### Task requirements
**1)** Condense the paragraph of the court judgment excerpt that begins "After hearing learned counsel" into a short bulleted list that keeps its main facts.
**2)** According to the court judgment excerpt, on what date was the order removing the petitioner from service issued?

### Supplied passage
8. After hearing learned counsel for the respective parties and on perusal of the records, I am of the considered view that the petitioner has been able to make out a case for interference on the following grounds: (I) In the instant case, the petitioner being aggrieved by the impugned order of removal from services dated 04.05.2007 vide Annexure-2 to the writ application, wherein major punishment has been inflicted to the petitioner without resorting to the relevant provisions of the aforesaid rules i.e. Procedure for imposition of Major Punishment and on that score the impugned order of punishment is not legally sustainable. (II) Admittedly, the petitioner is a regular employee having been appointed since 1981 and prior to removal from services he had rendered almost 26 of service from the date of joining till the date of removal from services. During his continuance in service, he has been paid regular scale of pay and time bound promotion has been given to him. If there had any misconduct committed by the petitioner i.e. relating to unauthorized absence, the respondent-Bank would have resorted to proper procedure, prior to the imposition of punishment. Therefore, action of respondents in passing the impugned order of punishment is amenable to judicial scrutiny.

Collected data entries

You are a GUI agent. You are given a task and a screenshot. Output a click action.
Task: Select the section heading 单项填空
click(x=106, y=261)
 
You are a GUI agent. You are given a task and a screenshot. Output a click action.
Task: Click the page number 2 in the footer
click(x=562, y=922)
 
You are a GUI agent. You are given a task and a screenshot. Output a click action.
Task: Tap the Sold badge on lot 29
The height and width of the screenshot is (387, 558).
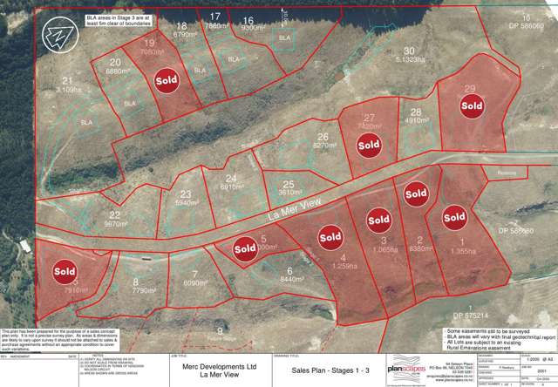472,106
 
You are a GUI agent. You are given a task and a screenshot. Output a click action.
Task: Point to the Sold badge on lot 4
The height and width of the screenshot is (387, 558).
330,235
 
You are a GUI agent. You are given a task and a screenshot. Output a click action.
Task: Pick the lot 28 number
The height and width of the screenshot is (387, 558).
416,112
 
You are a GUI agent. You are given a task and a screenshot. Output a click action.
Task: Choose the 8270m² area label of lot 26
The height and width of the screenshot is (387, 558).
323,146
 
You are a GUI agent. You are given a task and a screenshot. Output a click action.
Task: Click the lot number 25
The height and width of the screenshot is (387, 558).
289,184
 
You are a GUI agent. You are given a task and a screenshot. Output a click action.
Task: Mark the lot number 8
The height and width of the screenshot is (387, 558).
136,282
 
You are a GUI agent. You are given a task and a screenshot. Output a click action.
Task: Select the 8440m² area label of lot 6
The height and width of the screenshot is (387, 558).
287,280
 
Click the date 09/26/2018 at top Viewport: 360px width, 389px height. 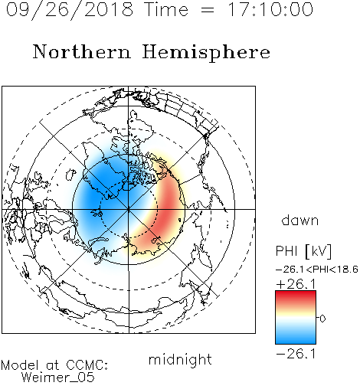(x=70, y=10)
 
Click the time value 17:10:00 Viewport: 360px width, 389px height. (x=270, y=9)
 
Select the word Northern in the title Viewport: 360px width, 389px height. (x=82, y=51)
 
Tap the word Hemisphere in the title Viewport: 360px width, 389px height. (x=206, y=53)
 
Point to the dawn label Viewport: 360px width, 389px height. (x=300, y=220)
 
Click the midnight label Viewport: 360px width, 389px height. (x=180, y=360)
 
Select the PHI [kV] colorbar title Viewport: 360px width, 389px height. (x=303, y=251)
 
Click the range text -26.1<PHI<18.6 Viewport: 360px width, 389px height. (x=317, y=270)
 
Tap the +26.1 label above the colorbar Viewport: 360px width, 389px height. (x=296, y=284)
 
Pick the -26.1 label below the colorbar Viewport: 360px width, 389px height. (x=296, y=354)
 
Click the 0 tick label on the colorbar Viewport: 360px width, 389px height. (x=322, y=319)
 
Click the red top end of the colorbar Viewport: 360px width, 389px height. (x=296, y=293)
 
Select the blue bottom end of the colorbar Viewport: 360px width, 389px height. (x=296, y=342)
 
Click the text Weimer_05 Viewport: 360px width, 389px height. (x=58, y=378)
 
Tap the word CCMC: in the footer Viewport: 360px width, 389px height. (x=87, y=365)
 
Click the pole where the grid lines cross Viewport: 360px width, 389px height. (x=129, y=209)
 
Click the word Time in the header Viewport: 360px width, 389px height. (x=166, y=9)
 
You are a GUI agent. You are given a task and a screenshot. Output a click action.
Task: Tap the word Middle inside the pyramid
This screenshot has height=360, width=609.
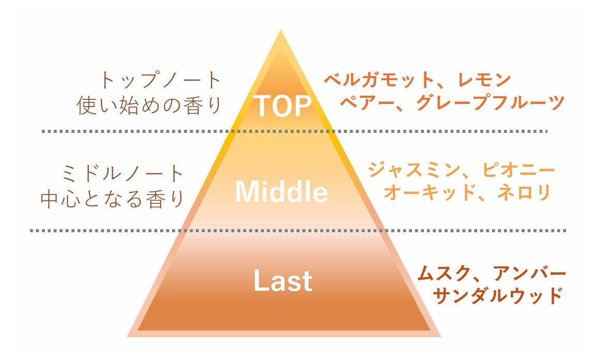(281, 192)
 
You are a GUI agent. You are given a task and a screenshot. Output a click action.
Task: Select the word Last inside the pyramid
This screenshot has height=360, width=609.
(283, 281)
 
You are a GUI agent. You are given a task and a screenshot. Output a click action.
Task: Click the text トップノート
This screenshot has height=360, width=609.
(160, 81)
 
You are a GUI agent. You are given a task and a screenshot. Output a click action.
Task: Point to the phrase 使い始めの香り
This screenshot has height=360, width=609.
(149, 106)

### Worked solutions
**1)**
- After hearing counsel for both parties and reviewing the records, the judge finds that the petitioner has made out a case for interference.
- The removal order dated 04.05.2007 (Annexure-2) imposed a major punishment without following the rules' procedure for imposing major punishment, so it is not legally sustainable.
- The petitioner has been a regular employee since 1981 and received a regular scale of pay and time-bound promotion until his removal.
- If he had committed misconduct such as unauthorized absence, the respondent-Bank should have followed proper procedure before punishing him, so the punishment order is open to judicial scrutiny.

**2)** 04.05.2007